## [Task instructions]
What do the entries below say? Restate them word for word.

## [Material supplied]
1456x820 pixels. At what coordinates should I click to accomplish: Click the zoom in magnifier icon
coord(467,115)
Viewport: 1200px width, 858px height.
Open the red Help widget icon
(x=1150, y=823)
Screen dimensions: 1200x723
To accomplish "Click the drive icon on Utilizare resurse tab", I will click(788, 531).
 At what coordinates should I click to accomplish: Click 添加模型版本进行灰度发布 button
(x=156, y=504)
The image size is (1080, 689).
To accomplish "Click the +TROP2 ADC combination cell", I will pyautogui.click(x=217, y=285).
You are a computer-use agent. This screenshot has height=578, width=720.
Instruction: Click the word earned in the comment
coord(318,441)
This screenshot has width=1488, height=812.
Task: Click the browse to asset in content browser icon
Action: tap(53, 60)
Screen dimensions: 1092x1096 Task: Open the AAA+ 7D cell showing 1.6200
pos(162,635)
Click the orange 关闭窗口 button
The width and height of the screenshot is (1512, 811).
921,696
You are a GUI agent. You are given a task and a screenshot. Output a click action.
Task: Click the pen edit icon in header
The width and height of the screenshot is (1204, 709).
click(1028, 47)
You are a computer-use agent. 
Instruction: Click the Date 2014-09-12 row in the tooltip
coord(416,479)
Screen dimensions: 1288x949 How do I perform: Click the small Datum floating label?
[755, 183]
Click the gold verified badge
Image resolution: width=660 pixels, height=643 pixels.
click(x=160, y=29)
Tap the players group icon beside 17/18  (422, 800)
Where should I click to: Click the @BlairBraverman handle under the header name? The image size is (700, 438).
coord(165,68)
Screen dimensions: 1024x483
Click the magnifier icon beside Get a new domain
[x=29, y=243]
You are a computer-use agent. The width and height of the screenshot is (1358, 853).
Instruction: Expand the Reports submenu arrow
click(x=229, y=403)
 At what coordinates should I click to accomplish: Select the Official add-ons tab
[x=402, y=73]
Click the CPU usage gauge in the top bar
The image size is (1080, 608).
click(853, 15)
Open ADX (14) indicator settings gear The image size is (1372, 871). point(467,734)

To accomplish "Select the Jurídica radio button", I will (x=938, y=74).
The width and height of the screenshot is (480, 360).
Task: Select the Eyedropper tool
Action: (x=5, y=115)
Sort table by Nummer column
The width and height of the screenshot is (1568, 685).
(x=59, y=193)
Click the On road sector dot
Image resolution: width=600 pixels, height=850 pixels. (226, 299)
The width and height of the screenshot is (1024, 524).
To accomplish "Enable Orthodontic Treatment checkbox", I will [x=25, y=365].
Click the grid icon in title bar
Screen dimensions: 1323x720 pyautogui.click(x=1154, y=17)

## [Final answer]
1456x820 pixels. At what coordinates should I click to accomplish: Click the zoom in magnifier icon
coord(467,115)
Viewport: 1200px width, 858px height.
Open the red Help widget icon
(x=1150, y=823)
Screen dimensions: 1200x723
To accomplish "Click the drive icon on Utilizare resurse tab", I will click(788, 531).
 At what coordinates should I click to accomplish: Click 添加模型版本进行灰度发布 button
(x=156, y=504)
The image size is (1080, 689).
To accomplish "Click the +TROP2 ADC combination cell", I will pyautogui.click(x=217, y=285).
You are a computer-use agent. This screenshot has height=578, width=720.
Instruction: Click the word earned in the comment
coord(318,441)
This screenshot has width=1488, height=812.
Task: Click the browse to asset in content browser icon
Action: tap(53, 60)
Screen dimensions: 1092x1096 Task: Open the AAA+ 7D cell showing 1.6200
pos(162,635)
Click the orange 关闭窗口 button
The width and height of the screenshot is (1512, 811).
921,696
You are a GUI agent. You are given a task and a screenshot. Output a click action.
Task: Click the pen edit icon in header
The width and height of the screenshot is (1204, 709).
click(1028, 47)
You are a computer-use agent. 
Instruction: Click the Date 2014-09-12 row in the tooltip
coord(416,479)
Screen dimensions: 1288x949 How do I perform: Click the small Datum floating label?
[755, 183]
Click the gold verified badge
Image resolution: width=660 pixels, height=643 pixels.
click(x=160, y=29)
Tap the players group icon beside 17/18  (422, 800)
Where should I click to: Click the @BlairBraverman handle under the header name? The image size is (700, 438).
coord(165,68)
Screen dimensions: 1024x483
Click the magnifier icon beside Get a new domain
[x=29, y=243]
You are a computer-use agent. The width and height of the screenshot is (1358, 853).
Instruction: Expand the Reports submenu arrow
click(x=229, y=403)
 At what coordinates should I click to accomplish: Select the Official add-ons tab
[x=402, y=73]
Click the CPU usage gauge in the top bar
The image size is (1080, 608).
click(853, 15)
Open ADX (14) indicator settings gear The image size is (1372, 871). point(467,734)

To accomplish "Select the Jurídica radio button", I will (x=938, y=74).
The width and height of the screenshot is (480, 360).
Task: Select the Eyedropper tool
Action: (x=5, y=115)
Sort table by Nummer column
The width and height of the screenshot is (1568, 685).
(x=59, y=193)
Click the On road sector dot
Image resolution: width=600 pixels, height=850 pixels. (226, 299)
The width and height of the screenshot is (1024, 524).
To accomplish "Enable Orthodontic Treatment checkbox", I will [x=25, y=365].
Click the grid icon in title bar
Screen dimensions: 1323x720 pyautogui.click(x=1154, y=17)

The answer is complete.